On Thu, Jun 01, 2023 at 10:51:39AM -0700, Yosry Ahmed wrote:
> On Thu, Jun 1, 2023 at 8:58 AM Johannes Weiner <hannes@xxxxxxxxxxx> wrote:
> > On Wed, May 31, 2023 at 02:29:11AM +0000, Yosry Ahmed wrote:
> > > +config ZSWAP_NR_ZPOOLS_ORDER
> > > + int "Number of zpools in zswap, as power of 2"
> > > + default 0
> > > + depends on ZSWAP
> > > + help
> > > + This options determines the number of zpools to use for zswap, it
> > > + will be 1 << CONFIG_ZSWAP_NR_ZPOOLS_ORDER.
> > > +
> > > + Having multiple zpools helps with concurrency and lock contention
> > > + on the swap in and swap out paths, but uses a little bit of extra
> > > + space.
> >
> > This is nearly impossible for a user, let alone a distribution, to
> > answer adequately.
> >
> > The optimal value needs to be found empirically. And it varies heavily
> > not just by workload but by implementation changes. If we make changes
> > to the lock holding time or redo the data structures, a previously
> > chosen value might no longer be a net positive, and even be harmful.
>
> Yeah, I agree that this can only be tuned empirically, but there is a
> real benefit to tuning it, at least in our experience. I imagined
> having the config option with a default of 0 gives those who want to
> tune it the option, while not messing with users that do not care.
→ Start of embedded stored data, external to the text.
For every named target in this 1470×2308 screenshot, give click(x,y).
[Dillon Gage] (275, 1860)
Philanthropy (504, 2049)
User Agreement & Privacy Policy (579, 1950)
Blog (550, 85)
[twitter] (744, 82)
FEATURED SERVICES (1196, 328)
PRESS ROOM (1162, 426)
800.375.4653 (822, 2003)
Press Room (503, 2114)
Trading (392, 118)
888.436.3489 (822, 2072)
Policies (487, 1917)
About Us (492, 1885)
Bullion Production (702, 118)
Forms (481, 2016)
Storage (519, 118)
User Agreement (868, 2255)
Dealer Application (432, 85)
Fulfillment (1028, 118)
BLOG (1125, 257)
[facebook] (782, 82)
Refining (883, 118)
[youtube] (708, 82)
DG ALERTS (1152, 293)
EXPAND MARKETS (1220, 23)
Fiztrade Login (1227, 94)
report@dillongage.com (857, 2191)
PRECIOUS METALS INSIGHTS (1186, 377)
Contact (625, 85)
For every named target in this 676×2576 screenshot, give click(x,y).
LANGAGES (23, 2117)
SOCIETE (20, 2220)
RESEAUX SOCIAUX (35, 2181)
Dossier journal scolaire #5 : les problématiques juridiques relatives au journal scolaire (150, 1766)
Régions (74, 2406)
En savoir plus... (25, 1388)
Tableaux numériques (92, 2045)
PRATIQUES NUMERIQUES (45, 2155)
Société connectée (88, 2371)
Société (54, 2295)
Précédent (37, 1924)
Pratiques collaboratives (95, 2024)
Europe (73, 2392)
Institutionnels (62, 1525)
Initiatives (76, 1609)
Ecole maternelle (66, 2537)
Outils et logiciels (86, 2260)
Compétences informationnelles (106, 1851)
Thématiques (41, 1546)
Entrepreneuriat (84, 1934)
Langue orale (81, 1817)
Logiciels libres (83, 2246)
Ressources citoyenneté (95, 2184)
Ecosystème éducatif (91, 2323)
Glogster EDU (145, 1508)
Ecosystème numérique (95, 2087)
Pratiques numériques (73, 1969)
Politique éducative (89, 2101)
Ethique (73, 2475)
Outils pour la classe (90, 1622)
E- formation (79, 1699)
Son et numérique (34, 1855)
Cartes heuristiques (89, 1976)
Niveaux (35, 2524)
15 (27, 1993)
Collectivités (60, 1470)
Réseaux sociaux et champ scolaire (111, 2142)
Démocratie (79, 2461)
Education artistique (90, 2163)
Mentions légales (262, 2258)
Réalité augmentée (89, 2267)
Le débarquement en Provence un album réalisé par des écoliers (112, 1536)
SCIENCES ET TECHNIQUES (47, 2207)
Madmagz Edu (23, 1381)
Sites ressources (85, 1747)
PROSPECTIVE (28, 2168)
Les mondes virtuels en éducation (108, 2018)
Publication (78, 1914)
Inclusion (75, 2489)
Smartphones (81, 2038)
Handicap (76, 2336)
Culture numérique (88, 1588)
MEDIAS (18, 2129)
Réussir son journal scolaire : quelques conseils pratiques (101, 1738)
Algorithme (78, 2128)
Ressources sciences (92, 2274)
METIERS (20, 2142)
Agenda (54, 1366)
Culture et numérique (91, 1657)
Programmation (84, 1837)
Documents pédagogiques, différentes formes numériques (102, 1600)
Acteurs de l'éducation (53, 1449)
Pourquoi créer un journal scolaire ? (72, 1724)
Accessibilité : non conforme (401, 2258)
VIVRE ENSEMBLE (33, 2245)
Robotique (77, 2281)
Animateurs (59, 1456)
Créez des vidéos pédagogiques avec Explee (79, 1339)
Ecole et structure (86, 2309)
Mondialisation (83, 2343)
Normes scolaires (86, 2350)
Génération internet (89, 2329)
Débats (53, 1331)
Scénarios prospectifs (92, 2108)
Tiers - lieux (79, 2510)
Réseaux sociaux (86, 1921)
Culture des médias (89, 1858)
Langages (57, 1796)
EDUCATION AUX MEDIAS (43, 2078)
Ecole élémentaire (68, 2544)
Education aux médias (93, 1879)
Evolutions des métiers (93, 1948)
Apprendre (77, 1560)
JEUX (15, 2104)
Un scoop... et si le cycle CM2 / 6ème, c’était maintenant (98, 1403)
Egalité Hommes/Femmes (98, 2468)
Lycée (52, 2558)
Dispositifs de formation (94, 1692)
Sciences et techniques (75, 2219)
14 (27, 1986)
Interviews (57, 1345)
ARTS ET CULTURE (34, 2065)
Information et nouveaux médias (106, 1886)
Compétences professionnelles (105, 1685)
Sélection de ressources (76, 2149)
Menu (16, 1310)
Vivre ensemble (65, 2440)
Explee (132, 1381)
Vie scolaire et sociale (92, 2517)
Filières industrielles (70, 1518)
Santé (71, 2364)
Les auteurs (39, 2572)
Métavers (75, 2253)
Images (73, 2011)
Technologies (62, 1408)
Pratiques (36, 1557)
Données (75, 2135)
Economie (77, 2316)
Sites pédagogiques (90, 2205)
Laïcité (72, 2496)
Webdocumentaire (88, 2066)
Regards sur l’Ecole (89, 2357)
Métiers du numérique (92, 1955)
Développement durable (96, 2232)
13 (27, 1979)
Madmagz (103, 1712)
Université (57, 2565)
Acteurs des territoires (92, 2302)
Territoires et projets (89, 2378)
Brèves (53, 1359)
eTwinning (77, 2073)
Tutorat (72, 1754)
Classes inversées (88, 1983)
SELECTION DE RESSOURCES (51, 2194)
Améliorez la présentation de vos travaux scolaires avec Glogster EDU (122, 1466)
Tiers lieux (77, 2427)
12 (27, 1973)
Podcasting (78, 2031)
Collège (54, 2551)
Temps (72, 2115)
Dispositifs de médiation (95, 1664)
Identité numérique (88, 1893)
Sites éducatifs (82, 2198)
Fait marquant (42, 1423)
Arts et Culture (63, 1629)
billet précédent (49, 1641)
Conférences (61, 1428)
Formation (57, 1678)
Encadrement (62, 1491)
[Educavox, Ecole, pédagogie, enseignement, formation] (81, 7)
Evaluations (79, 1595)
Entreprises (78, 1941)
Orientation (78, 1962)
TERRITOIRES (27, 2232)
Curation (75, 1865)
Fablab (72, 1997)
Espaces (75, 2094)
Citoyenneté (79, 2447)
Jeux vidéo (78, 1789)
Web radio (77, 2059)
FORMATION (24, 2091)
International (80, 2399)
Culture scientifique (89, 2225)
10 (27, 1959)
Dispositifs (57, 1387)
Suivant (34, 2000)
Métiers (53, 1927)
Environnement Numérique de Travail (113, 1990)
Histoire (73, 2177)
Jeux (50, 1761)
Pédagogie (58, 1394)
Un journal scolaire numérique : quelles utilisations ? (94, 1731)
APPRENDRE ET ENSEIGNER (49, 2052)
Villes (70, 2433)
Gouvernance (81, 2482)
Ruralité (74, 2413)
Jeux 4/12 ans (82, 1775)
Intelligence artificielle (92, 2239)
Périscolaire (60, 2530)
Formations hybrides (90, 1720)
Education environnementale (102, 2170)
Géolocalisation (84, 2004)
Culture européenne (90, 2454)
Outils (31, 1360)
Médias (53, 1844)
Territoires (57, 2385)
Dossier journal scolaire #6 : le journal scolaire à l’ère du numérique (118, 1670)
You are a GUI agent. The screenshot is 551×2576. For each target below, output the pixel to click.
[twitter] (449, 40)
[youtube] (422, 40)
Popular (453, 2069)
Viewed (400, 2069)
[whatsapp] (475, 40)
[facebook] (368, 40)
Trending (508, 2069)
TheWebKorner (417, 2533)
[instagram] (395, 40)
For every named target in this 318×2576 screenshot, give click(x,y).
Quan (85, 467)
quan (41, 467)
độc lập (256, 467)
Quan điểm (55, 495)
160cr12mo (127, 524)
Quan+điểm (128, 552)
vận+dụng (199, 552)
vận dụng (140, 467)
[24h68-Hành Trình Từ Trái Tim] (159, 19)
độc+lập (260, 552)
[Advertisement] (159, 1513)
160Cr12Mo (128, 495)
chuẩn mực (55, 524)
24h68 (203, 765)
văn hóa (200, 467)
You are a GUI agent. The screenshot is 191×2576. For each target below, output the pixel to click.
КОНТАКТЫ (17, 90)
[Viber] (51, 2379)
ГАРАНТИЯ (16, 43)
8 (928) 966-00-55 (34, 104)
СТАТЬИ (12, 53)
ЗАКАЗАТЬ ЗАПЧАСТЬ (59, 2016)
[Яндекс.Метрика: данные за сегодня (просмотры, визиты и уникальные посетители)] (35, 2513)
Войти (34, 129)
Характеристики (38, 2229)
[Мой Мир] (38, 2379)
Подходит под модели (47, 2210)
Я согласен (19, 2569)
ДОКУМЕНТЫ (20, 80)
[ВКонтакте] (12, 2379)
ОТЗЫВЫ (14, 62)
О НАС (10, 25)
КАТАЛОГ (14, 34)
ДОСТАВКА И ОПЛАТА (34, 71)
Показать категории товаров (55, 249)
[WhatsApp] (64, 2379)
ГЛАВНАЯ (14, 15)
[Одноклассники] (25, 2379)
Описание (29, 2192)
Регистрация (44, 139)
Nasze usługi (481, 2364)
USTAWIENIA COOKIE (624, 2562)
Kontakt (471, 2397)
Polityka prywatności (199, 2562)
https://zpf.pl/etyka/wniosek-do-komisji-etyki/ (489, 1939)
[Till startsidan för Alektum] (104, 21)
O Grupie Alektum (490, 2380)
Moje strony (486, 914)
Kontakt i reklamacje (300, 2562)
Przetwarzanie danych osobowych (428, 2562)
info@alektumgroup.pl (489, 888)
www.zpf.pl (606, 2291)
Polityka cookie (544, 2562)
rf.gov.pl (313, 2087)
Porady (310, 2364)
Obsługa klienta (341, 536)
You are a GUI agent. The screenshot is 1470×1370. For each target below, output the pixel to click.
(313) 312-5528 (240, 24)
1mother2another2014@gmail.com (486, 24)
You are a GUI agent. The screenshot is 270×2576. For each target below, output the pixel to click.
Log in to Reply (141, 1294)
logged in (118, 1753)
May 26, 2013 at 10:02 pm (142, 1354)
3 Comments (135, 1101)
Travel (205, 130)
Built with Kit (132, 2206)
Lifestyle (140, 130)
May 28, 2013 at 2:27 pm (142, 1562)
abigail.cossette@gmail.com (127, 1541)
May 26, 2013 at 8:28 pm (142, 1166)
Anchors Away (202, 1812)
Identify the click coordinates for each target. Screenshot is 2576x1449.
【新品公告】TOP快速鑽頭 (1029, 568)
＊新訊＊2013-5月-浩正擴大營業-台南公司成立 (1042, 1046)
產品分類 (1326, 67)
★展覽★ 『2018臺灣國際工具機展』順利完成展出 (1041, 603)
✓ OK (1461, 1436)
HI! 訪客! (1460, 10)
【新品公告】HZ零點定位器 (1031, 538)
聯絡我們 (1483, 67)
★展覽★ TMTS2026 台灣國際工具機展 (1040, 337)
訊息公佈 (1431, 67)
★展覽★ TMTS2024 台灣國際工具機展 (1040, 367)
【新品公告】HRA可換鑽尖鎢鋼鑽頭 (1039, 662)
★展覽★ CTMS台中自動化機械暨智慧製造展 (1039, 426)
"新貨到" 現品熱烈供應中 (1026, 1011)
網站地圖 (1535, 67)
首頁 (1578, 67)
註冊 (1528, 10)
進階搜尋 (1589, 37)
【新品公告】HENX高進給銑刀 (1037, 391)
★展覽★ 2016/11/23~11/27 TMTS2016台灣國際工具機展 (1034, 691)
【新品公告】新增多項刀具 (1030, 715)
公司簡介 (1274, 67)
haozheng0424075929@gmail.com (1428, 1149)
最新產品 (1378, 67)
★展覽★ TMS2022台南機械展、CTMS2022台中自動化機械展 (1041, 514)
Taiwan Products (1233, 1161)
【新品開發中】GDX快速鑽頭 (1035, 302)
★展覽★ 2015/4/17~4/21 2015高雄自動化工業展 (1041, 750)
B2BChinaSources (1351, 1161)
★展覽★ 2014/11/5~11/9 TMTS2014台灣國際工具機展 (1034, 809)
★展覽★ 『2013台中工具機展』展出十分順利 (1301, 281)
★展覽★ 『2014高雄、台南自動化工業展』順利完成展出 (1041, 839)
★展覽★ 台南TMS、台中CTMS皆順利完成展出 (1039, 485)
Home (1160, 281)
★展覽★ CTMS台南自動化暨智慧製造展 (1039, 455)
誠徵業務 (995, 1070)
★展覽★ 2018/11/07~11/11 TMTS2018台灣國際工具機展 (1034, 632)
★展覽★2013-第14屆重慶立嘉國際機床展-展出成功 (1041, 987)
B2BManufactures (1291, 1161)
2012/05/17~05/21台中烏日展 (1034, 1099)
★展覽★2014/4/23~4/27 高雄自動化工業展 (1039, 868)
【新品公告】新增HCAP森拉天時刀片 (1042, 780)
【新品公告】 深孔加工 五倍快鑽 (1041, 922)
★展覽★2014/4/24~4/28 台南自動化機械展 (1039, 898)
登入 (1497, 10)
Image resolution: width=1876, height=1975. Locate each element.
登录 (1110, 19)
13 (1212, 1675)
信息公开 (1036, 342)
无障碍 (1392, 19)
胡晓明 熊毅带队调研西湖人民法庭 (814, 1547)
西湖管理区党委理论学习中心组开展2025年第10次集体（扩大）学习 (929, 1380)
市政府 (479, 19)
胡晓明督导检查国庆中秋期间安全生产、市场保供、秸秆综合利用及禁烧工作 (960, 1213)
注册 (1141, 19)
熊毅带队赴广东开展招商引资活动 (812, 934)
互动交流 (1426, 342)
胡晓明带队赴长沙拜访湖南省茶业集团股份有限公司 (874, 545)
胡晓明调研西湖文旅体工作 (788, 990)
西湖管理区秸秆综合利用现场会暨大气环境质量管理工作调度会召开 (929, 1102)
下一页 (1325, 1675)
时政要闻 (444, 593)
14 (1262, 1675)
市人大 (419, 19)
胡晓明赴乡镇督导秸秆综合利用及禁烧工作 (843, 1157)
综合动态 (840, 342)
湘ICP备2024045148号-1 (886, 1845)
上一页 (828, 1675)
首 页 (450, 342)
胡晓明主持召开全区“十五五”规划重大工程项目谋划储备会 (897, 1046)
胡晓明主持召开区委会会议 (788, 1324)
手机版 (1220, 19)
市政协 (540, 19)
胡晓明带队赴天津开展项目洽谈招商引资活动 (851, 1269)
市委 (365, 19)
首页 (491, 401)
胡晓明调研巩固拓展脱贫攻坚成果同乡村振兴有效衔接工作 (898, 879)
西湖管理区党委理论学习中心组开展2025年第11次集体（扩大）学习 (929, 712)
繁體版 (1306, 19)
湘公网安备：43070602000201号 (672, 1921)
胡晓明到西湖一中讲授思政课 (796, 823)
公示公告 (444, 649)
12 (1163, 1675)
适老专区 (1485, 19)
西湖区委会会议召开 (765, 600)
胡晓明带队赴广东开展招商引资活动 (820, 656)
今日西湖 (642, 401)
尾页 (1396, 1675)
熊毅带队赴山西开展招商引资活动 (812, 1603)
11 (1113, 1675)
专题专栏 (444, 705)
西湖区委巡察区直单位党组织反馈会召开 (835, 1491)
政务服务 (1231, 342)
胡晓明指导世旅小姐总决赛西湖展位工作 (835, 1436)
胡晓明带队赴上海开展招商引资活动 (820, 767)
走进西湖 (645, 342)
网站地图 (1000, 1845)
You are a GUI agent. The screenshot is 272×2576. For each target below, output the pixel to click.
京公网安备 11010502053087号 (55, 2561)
Realistically, how many users besides you will be able to do this
tuning and benefit from this?

> > Architecturally, the pool scoping and the interaction with zswap_tree
> > is currently a mess. We're aware of lifetime bugs, where swapoff kills
> > the tree but the pool still exists with entries making dead references
> > e.g. We likely need to rearchitect this in the near future - maybe tie
> > pools to trees to begin with.
> >
> > (I'm assuming you're already using multiple swap files to avoid tree
> > lock contention, because it has the same scope as the pool otherwise.)
> >
> > Such changes quickly invalidate any settings the user or distro might
> > make here. Exposing the implementation detail of the pools might even
> > get in the way of fixing bugs and cleaning up the architecture.
>
> I was under the impression that config options are not very stable.
> IOW, if we fix the lock contention on an architectural level, and
> there is no more benefit to tuning the number of zpools per zswap
> pool, we can remove the config option. Is this incorrect?

The problem is that it complicates the code for everybody, for the
benefit of a likely very small set of users - who have now opted out
of any need for making the code better.

And we have to keep this, and work around it, until things work for
thosee users who have no incentive to address the underlying issues.

That's difficult to justify.

> > I don't think this patch is ready for primetime. A user build time
> > setting is not appropriate for an optimization that is heavily tied to
> > implementation details and workload dynamics.
>
> What would you suggest instead? We do find value in having multiple
> zpools, at least for the current architecture.

I think it makes sense to look closer at the lock contention, and
whether this can be improved more generically.

zbud and z3fold don't have a lock in the ->map callback that heavily
shows in the profile in your changelog. Is this zsmalloc specific?

If so, looking more closely at zsmalloc locking makes more sense. Is a
lockless implementation feasible? Can we do rw-locking against
zs_compact() to allow concurrency in zs_map_object()?

This would benefit everybody, even zram users.

Again, what about the zswap_tree.lock and swap_info_struct.lock?
They're the same scope unless you use multiple swap files. Would it
make sense to tie pools to trees, so that using multiple swapfiles for
concurrency purposes also implies this optimization?